In the original Greek [of John 16:28] the phrase “came out from,” which is here used of Jesus, is stronger than the “proceedeth from” [in 15:26], which is used of the Spirit; yet the context of John 16:28 makes it perfectly clear that what Jesus said of Himself had reference to His mission and not to what is commonly termed His eternal generation; for His coming forth from the Father into the world is contrasted with His leaving the world and going back to the Father. We are, of course, told that the Holy Spirit is sent by the Father and by the Son; but the mission as He comes to apply redemption is an entirely different thing from the procession.

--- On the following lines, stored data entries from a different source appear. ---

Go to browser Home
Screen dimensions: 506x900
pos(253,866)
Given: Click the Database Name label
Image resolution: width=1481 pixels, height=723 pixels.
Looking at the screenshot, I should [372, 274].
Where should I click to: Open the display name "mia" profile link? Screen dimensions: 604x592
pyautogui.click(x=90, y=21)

It seems much more natural to assume that the words of John 15:26, which were a part of the Farewell Discourse, and which were, therefore, spoken within the very shadow of the cross, were not philosophical but practical, designed to meet a present and urgent need, namely, to comfort and strengthen the disciples for the ordeal through which they too were soon to pass … Hence, John 15:26, at best, carries no decisive weight concerning the doctrine of the procession of the Spirit, if, indeed, it is not quite clearly designed to serve an entirely different purpose. (Loraine Boettner, Studies in Theology, 123.)

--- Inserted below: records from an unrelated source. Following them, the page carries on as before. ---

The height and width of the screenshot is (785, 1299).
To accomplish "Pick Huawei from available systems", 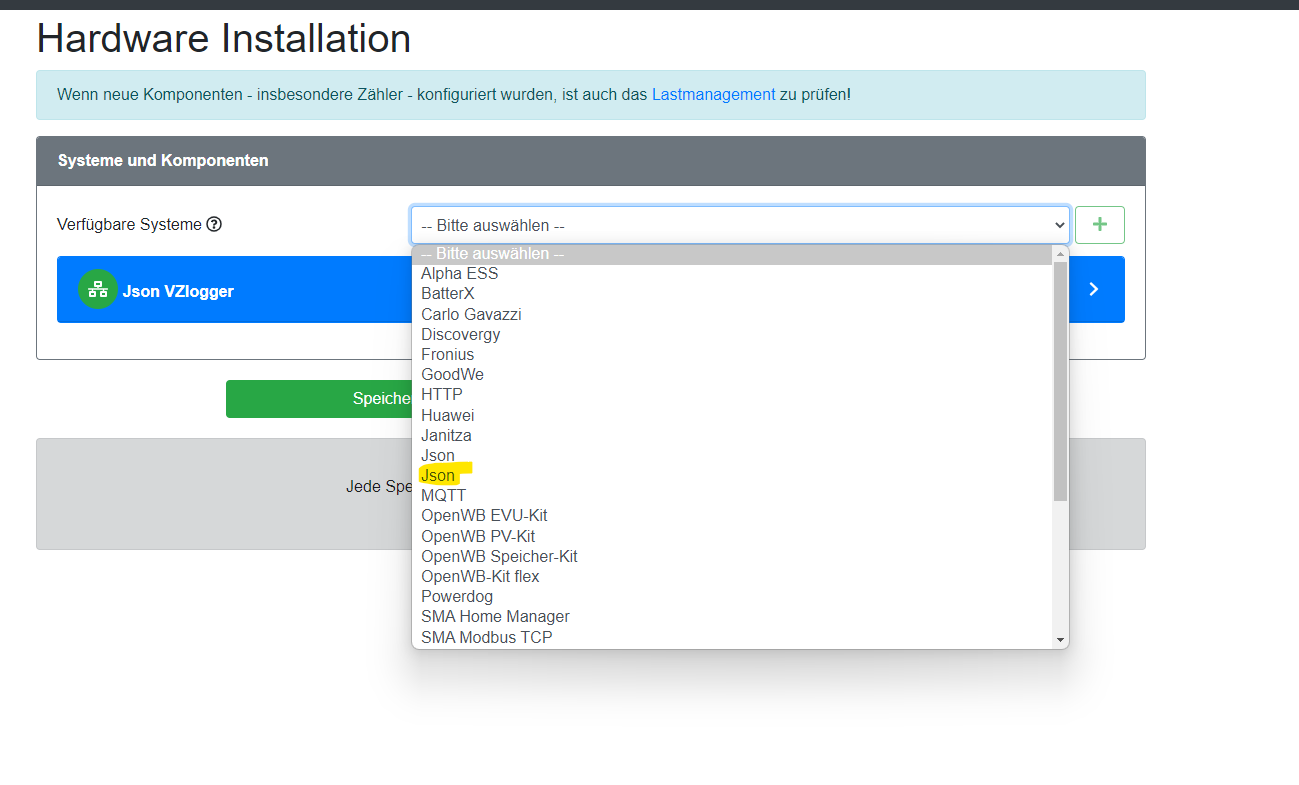I will coord(447,415).
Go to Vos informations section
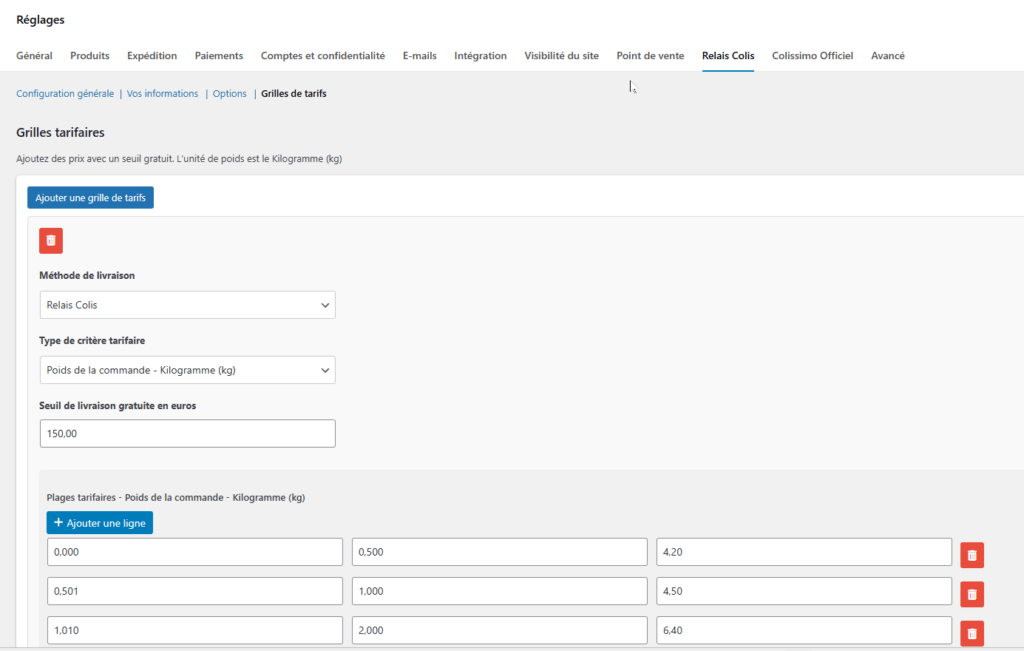This screenshot has height=651, width=1024. coord(162,94)
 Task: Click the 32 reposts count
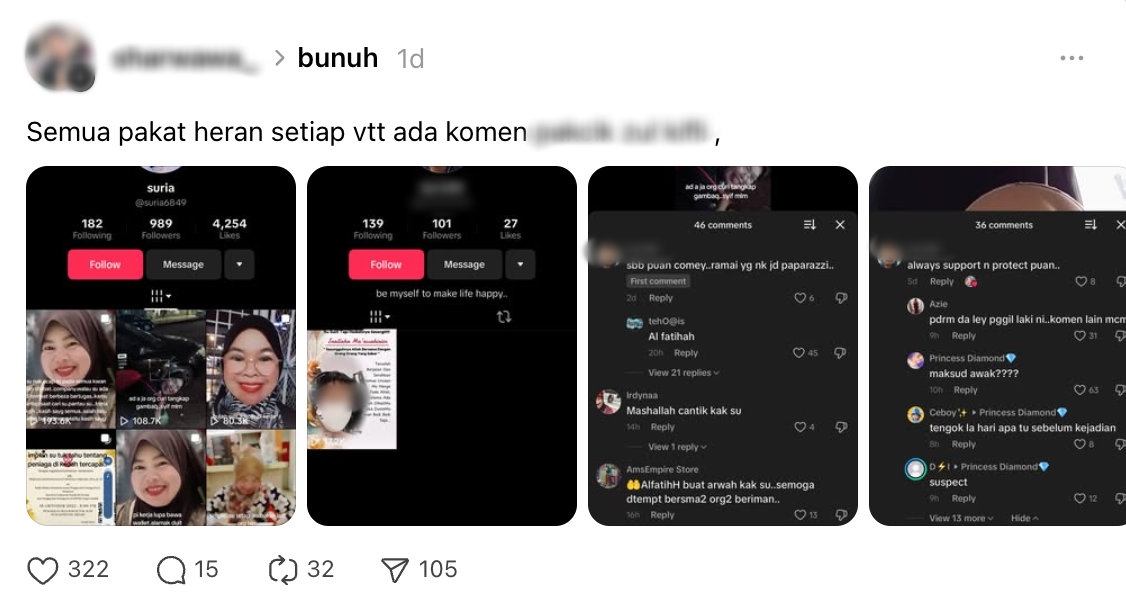pos(320,569)
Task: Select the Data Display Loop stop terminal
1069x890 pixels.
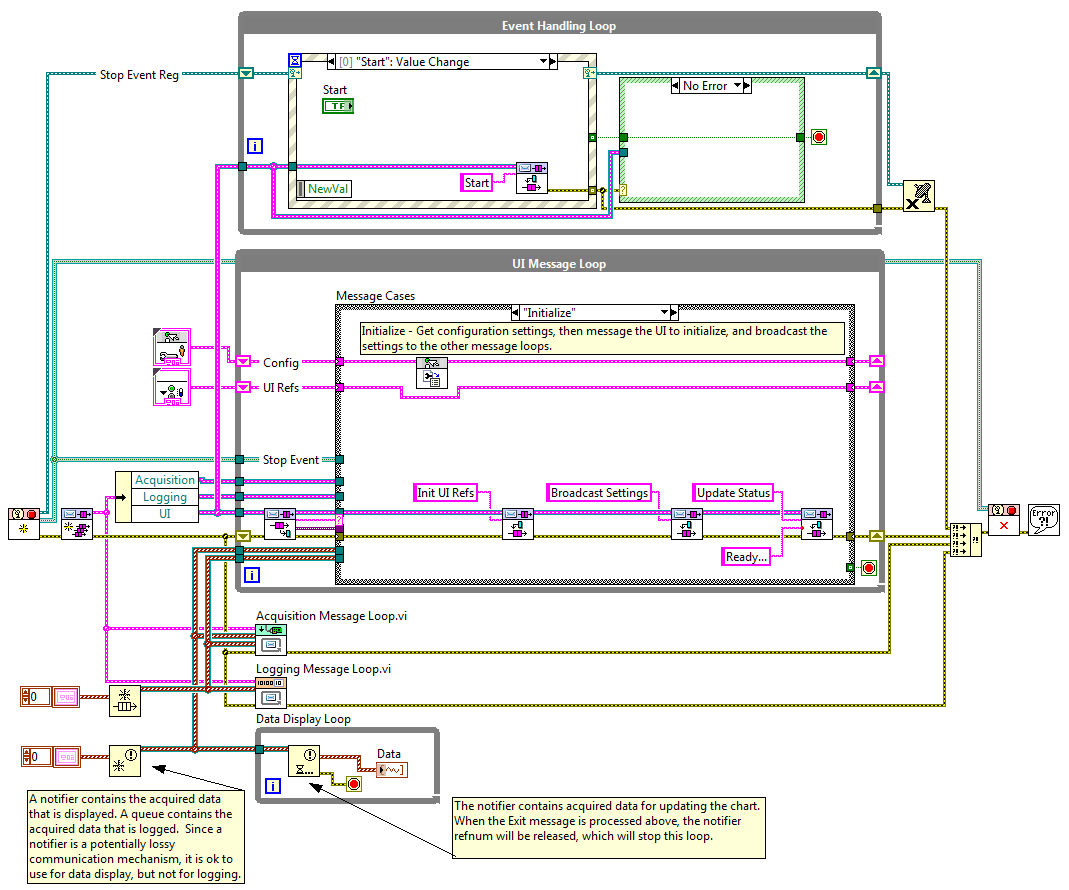Action: tap(353, 783)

With this basic conclusion I am in essential accord. Therefore, I would suggest that Christians should not believe that the Holy Spirit, through an eternal act of proceeding in the depth of the divine being that is always continuing, is continually proceeding out of the Father and the Son as to his essential being as God, which act thereby “puts the third person in possession of the whole divine essence.” They should believe, rather, that the Holy Spirit, with respect to his essential being, is wholly God of himself (autotheos). They should also believe that the Holy Spirit, as the third Person of the Godhead, derives his hypostatic identity as the Holy Spirit from his “spiration” “before all ages” from God the Father, the first Person of the Godhead, and God the Son, the second Person of the Godhead (what this means beyond “order” and how spiration differs in nature from generation I cannot say and will not attempt to say except to assert that the former is from both the Father and the Son and the latter is from the Father alone), and that the Father and the Son precede the Holy Spirit by reason of order. This means that there is no essential subordination of the Spirit to the Father and the Son within the Godhead.

NOTE :

(1) In his letter, Quam laudabiliter, to the Spanish bishop Turibius of Asturica, dated July 21, 447, Leo I, following an earlier Latin tradition, declared that he wanted to see the doctrine of the double procession of the Spirit affirmed at a council to be held in Toledo. See Enchiridion Symbolorum (ed. by Denzinger and Schönmetzer), 284.